#### Data provided:
----

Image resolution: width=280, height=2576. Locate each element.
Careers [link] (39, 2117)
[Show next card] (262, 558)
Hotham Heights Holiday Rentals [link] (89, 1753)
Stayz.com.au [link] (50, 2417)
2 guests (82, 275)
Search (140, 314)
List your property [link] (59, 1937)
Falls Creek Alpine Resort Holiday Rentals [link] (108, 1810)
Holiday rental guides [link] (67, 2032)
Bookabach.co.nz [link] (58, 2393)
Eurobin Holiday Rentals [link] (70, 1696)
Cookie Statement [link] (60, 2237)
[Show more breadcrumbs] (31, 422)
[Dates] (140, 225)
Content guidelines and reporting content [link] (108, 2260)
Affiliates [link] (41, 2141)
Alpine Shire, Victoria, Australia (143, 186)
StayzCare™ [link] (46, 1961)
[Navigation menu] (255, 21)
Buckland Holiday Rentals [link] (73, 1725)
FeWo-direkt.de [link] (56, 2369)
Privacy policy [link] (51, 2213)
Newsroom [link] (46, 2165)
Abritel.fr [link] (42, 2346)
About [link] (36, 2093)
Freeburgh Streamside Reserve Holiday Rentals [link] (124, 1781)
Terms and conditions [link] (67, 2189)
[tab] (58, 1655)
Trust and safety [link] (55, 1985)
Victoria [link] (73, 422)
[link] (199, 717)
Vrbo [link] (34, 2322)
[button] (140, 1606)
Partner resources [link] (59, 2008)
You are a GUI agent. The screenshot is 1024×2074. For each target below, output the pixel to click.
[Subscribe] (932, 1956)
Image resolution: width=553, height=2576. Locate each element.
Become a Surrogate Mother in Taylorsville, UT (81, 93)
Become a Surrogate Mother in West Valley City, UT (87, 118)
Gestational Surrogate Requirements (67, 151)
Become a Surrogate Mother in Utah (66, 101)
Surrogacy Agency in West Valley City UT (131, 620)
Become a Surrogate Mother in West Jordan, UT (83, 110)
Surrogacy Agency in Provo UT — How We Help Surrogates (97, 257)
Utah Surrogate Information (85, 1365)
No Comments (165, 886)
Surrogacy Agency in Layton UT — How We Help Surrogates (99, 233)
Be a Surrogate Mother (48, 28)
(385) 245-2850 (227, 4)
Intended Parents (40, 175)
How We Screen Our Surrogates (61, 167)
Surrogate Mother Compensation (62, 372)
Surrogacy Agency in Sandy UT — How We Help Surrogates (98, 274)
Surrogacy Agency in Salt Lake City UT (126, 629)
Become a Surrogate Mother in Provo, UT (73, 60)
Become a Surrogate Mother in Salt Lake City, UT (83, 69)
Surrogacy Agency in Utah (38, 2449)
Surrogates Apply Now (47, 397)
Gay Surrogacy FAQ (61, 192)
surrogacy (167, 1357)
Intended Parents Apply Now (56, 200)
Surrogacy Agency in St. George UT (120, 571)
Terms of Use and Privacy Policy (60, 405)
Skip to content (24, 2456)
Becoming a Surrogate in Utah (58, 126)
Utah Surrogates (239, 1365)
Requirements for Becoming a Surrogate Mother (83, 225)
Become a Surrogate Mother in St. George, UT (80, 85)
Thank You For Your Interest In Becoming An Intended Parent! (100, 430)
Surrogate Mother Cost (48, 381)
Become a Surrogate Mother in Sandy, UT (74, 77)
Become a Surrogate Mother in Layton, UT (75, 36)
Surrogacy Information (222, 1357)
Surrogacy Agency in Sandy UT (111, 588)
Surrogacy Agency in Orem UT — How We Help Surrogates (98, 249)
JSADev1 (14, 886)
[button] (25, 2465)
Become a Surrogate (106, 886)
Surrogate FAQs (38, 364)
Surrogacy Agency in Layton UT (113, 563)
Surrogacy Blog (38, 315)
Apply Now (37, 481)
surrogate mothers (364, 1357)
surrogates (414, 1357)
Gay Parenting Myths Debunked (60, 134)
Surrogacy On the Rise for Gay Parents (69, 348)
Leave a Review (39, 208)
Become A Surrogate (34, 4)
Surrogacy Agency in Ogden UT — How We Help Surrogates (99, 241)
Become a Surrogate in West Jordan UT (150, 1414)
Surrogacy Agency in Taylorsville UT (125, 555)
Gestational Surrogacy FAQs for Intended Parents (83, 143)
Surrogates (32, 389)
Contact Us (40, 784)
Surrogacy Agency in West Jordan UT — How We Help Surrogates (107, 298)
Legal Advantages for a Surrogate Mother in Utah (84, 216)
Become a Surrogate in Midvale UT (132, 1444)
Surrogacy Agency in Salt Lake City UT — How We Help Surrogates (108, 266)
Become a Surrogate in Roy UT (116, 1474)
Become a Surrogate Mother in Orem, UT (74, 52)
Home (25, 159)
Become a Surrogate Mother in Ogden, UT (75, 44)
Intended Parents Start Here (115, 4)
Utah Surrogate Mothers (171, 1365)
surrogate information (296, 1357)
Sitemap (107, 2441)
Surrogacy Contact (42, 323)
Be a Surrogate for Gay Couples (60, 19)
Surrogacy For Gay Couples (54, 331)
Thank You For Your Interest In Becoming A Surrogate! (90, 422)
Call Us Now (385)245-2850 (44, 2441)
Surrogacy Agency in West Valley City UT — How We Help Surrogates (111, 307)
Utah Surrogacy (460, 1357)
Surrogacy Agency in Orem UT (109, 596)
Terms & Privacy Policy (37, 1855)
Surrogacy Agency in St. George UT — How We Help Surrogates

----

#### What you have to do:
Print the records above in full, exactly.

#### Exercise output:
Image resolution: width=280, height=2576. Locate each element.
Careers [link] (39, 2117)
[Show next card] (262, 558)
Hotham Heights Holiday Rentals [link] (89, 1753)
Stayz.com.au [link] (50, 2417)
2 guests (82, 275)
Search (140, 314)
List your property [link] (59, 1937)
Falls Creek Alpine Resort Holiday Rentals [link] (108, 1810)
Holiday rental guides [link] (67, 2032)
Bookabach.co.nz [link] (58, 2393)
Eurobin Holiday Rentals [link] (70, 1696)
Cookie Statement [link] (60, 2237)
[Show more breadcrumbs] (31, 422)
[Dates] (140, 225)
Content guidelines and reporting content [link] (108, 2260)
Affiliates [link] (41, 2141)
Alpine Shire, Victoria, Australia (143, 186)
StayzCare™ [link] (46, 1961)
[Navigation menu] (255, 21)
Buckland Holiday Rentals [link] (73, 1725)
FeWo-direkt.de [link] (56, 2369)
Privacy policy [link] (51, 2213)
Newsroom [link] (46, 2165)
Abritel.fr [link] (42, 2346)
About [link] (36, 2093)
Freeburgh Streamside Reserve Holiday Rentals [link] (124, 1781)
Terms and conditions [link] (67, 2189)
[tab] (58, 1655)
Trust and safety [link] (55, 1985)
Victoria [link] (73, 422)
[link] (199, 717)
Vrbo [link] (34, 2322)
[button] (140, 1606)
Partner resources [link] (59, 2008)
You are a GUI agent. The screenshot is 1024×2074. For each target below, output the pixel to click.
[Subscribe] (932, 1956)
Image resolution: width=553, height=2576. Locate each element.
Become a Surrogate Mother in Taylorsville, UT (81, 93)
Become a Surrogate Mother in West Valley City, UT (87, 118)
Gestational Surrogate Requirements (67, 151)
Become a Surrogate Mother in Utah (66, 101)
Surrogacy Agency in West Valley City UT (131, 620)
Become a Surrogate Mother in West Jordan, UT (83, 110)
Surrogacy Agency in Provo UT — How We Help Surrogates (97, 257)
Utah Surrogate Information (85, 1365)
No Comments (165, 886)
Surrogacy Agency in Layton UT — How We Help Surrogates (99, 233)
Be a Surrogate Mother (48, 28)
(385) 245-2850 (227, 4)
Intended Parents (40, 175)
How We Screen Our Surrogates (61, 167)
Surrogate Mother Compensation (62, 372)
Surrogacy Agency in Sandy UT — How We Help Surrogates (98, 274)
Surrogacy Agency in Salt Lake City UT (126, 629)
Become a Surrogate Mother in Provo, UT (73, 60)
Become a Surrogate Mother in Salt Lake City, UT (83, 69)
Surrogacy Agency in Utah (38, 2449)
Surrogates Apply Now (47, 397)
Gay Surrogacy FAQ (61, 192)
surrogacy (167, 1357)
Intended Parents Apply Now (56, 200)
Surrogacy Agency in St. George UT (120, 571)
Terms of Use and Privacy Policy (60, 405)
Skip to content (24, 2456)
Becoming a Surrogate in Utah (58, 126)
Utah Surrogates (239, 1365)
Requirements for Becoming a Surrogate Mother (83, 225)
Become a Surrogate Mother in St. George, UT (80, 85)
Thank You For Your Interest In Becoming An Intended Parent! (100, 430)
Surrogate Mother Cost (48, 381)
Become a Surrogate Mother in Sandy, UT (74, 77)
Become a Surrogate Mother in Layton, UT (75, 36)
Surrogacy Information (222, 1357)
Surrogacy Agency in Sandy UT (111, 588)
Surrogacy Agency in Orem UT — How We Help Surrogates (98, 249)
JSADev1 (14, 886)
[button] (25, 2465)
Become a Surrogate (106, 886)
Surrogate FAQs (38, 364)
Surrogacy Agency in Layton UT (113, 563)
Surrogacy Blog (38, 315)
Apply Now (37, 481)
surrogate mothers (364, 1357)
surrogates (414, 1357)
Gay Parenting Myths Debunked (60, 134)
Surrogacy On the Rise for Gay Parents (69, 348)
Leave a Review (39, 208)
Become A Surrogate (34, 4)
Surrogacy Agency in Ogden UT — How We Help Surrogates (99, 241)
Become a Surrogate in West Jordan UT (150, 1414)
Surrogacy Agency in Taylorsville UT (125, 555)
Gestational Surrogacy FAQs for Intended Parents (83, 143)
Surrogates (32, 389)
Contact Us (40, 784)
Surrogacy Agency in West Jordan UT — How We Help Surrogates (107, 298)
Legal Advantages for a Surrogate Mother in Utah (84, 216)
Become a Surrogate in Midvale UT (132, 1444)
Surrogacy Agency in Salt Lake City UT — How We Help Surrogates (108, 266)
Become a Surrogate in Roy UT (116, 1474)
Become a Surrogate Mother in Orem, UT (74, 52)
Home (25, 159)
Become a Surrogate Mother in Ogden, UT (75, 44)
Intended Parents Start Here (115, 4)
Utah Surrogate Mothers (171, 1365)
surrogate information (296, 1357)
Sitemap (107, 2441)
Surrogacy Contact (42, 323)
Be a Surrogate for Gay Couples (60, 19)
Surrogacy For Gay Couples (54, 331)
Thank You For Your Interest In Becoming A Surrogate! (90, 422)
Call Us Now (385)245-2850 (44, 2441)
Surrogacy Agency in West Valley City UT — How We Help Surrogates (111, 307)
Utah Surrogacy (460, 1357)
Surrogacy Agency in Orem UT (109, 596)
Terms & Privacy Policy (37, 1855)
Surrogacy Agency in St. George UT — How We Help Surrogates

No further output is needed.